ExxonMobil is planning further cuts its Singapore aromatics output because of squeezed margins and oversupply.

The company is planning to halt production at its Jurong Aromatics Recovery (JAR) site indefinitely from January 2021. JAR, the oldest of three sites that ExxonMobil operates in Singapore, has the capacity to produce 420,000 t/yr of paraxylene (PX), 330,000 t/yr of benzene, 242,000 t/yr of toluene and 206,000 t/yr of orthoxylene (OX).

The JAR shutdown will include an upstream continuous catalytic reforming (CCR) unit. ExxonMobil has already made plans to redeploy workers from the site on mainland Singapore to its various production plants on Jurong Island.

ExxonMobil's No.1 Singapore Aromatics Recovery (SAR) unit was shut earlier this year with no definite date set for production to resume. The company has notified its PX offtakers that term supply volumes will be subject to reallocation from September, without providing any reasons.
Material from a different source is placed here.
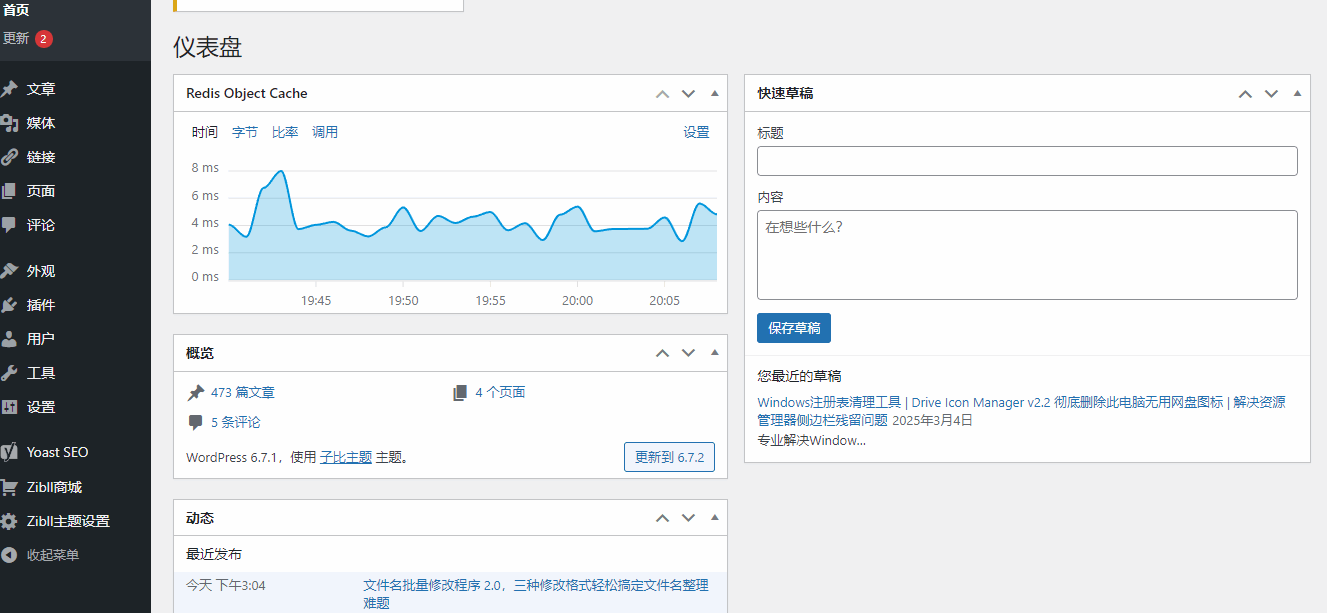
Task: Collapse the 动态 widget with its arrow
Action: coord(714,517)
The No.1 SAR unit on Jurong Island can produce 530,000 t/yr of PX, 580,000 t/yr of benzene and 380,000 t/yr of toluene.

The No.2 SAR unit is operational but likely to be running at reduced rates. The unit on Jurong island was previously owned by Jurong Aromatics (JAC), which ExxonMobil bought in 2017, and is capable of producing up to 800,000 t/yr of PX, 438,000 t/yr of benzene and 200,000 t/yr of OX.

ExxonMobil declined to comment.

PX production margins have fallen below $200/t since late May because of lower demand during the Covid-19 outbreak, an unplanned shutdown at a China-based purified terephthalic acid (PTA) producer and oversupply. The spread between feedstock naphtha and PX has been at around $150/t for the past two months, forcing producers to cut output to stem losses. The spread between benzene and naphtha has also narrowed rapidly since mid-June to below $50/t, amid ample supply and a lack of export demand.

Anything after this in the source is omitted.